→ GIVEN REQUEST: Turn the stretch of records below, from the first line through the line containing "so click(1513, 471).", into a numbered list, leaving out any blank lines.

→ DATA FOR THE TASK:
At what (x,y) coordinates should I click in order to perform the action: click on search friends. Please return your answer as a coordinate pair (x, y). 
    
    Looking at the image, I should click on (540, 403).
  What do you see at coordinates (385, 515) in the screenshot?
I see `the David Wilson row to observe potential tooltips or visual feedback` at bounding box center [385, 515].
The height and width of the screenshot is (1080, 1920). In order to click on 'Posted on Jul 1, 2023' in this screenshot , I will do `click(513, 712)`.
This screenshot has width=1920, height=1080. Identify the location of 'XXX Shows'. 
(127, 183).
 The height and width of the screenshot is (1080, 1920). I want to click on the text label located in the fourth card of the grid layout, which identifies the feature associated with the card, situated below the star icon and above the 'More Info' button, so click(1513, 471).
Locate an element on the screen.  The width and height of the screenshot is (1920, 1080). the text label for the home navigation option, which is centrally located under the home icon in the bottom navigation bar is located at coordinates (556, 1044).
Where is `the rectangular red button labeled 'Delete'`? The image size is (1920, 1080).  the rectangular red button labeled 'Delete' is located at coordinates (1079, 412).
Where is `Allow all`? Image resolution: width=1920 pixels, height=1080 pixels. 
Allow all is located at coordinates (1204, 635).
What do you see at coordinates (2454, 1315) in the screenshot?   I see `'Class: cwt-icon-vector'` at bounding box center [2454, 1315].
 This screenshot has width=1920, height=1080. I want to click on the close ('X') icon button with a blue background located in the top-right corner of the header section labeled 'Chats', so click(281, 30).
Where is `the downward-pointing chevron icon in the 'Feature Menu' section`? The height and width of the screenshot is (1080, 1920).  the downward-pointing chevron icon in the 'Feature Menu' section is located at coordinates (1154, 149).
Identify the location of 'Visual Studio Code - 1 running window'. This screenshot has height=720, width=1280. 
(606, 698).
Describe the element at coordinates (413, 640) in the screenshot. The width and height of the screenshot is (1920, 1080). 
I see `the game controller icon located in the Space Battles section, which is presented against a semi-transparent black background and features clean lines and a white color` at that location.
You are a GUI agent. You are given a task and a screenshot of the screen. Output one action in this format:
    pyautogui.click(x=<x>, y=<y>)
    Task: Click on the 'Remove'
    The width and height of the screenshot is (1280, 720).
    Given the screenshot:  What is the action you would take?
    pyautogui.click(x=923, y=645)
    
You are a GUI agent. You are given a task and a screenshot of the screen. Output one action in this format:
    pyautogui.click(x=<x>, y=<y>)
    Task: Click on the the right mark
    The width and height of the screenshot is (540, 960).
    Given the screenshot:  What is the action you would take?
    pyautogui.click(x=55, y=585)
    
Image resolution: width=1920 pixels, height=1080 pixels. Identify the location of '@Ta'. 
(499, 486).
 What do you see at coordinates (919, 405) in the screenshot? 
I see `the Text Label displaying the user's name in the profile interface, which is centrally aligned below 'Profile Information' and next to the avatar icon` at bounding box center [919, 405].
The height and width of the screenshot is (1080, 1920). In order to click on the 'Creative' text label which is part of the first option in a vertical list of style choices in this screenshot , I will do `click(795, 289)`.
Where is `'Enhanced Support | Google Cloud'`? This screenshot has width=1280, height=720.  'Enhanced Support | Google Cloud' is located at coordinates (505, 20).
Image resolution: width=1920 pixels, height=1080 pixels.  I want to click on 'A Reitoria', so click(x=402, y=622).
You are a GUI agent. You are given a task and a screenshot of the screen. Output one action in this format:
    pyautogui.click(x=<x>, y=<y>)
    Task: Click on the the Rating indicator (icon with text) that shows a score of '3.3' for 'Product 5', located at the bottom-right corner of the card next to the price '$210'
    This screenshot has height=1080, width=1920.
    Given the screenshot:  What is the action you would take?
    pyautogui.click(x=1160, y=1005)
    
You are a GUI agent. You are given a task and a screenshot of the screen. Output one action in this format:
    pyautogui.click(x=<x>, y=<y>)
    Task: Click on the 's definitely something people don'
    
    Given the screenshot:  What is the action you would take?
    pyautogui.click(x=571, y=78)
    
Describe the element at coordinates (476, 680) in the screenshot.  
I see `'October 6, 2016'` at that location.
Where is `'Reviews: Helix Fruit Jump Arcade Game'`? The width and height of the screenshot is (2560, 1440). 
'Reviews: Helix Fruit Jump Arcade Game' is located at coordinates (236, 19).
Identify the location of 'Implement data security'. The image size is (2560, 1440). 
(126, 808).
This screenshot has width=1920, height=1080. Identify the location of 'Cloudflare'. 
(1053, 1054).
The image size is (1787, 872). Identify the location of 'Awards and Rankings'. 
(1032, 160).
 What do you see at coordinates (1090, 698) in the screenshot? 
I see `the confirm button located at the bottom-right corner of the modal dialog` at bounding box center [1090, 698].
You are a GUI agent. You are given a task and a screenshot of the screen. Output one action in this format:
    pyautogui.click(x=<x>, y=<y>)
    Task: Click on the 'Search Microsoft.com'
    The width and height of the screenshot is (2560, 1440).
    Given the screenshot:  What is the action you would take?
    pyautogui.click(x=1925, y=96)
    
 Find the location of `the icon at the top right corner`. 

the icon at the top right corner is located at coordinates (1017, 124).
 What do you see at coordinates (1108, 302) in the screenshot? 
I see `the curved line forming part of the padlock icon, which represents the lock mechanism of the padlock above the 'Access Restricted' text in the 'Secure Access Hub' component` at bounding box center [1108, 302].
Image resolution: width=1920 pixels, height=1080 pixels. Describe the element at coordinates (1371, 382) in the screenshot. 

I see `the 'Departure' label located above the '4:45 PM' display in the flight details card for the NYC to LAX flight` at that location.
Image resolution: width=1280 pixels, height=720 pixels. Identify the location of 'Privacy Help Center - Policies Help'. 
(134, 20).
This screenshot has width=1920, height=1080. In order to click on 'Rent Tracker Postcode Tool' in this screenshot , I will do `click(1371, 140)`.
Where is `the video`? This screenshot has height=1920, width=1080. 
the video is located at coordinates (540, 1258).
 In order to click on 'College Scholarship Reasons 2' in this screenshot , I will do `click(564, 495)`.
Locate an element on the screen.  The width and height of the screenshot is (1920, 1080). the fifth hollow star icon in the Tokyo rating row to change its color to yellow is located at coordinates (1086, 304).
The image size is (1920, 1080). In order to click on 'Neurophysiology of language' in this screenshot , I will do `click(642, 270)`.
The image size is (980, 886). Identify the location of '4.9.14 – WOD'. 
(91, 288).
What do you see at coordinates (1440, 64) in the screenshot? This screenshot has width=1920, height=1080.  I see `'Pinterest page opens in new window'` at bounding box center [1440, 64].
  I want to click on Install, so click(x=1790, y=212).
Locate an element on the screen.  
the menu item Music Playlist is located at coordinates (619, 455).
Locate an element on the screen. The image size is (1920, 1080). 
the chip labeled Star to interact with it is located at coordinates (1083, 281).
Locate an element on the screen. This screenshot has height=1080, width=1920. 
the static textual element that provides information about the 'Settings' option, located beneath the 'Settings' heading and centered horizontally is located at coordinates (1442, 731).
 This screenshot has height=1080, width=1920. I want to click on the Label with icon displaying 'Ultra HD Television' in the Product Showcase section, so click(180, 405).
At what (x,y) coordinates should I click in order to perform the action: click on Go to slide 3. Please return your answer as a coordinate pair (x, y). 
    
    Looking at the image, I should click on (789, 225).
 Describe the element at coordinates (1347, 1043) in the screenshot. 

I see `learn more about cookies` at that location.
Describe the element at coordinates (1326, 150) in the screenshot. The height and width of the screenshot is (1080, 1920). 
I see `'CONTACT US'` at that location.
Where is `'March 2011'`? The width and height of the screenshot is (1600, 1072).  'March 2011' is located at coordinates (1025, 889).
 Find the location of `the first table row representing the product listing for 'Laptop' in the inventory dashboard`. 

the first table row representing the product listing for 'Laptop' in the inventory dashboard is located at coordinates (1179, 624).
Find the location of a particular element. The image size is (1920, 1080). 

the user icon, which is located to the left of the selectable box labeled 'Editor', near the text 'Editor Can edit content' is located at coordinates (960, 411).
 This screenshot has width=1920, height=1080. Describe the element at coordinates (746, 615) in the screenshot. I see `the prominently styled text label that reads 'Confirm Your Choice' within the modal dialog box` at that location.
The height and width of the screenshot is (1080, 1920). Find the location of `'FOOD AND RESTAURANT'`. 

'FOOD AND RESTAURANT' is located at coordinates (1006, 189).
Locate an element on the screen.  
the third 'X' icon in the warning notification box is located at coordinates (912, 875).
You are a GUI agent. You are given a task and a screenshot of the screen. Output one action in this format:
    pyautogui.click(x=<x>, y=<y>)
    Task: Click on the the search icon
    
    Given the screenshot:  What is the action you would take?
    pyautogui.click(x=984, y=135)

→ TASK RESULT:
1. At what (x,y) coordinates should I click in order to perform the action: click on search friends. Please return your answer as a coordinate pair (x, y). 
2.     Looking at the image, I should click on (540, 403).
3.   What do you see at coordinates (385, 515) in the screenshot?
4. I see `the David Wilson row to observe potential tooltips or visual feedback` at bounding box center [385, 515].
5. The height and width of the screenshot is (1080, 1920). In order to click on 'Posted on Jul 1, 2023' in this screenshot , I will do `click(513, 712)`.
6. This screenshot has width=1920, height=1080. Identify the location of 'XXX Shows'. 
7. (127, 183).
8.  The height and width of the screenshot is (1080, 1920). I want to click on the text label located in the fourth card of the grid layout, which identifies the feature associated with the card, situated below the star icon and above the 'More Info' button, so click(1513, 471).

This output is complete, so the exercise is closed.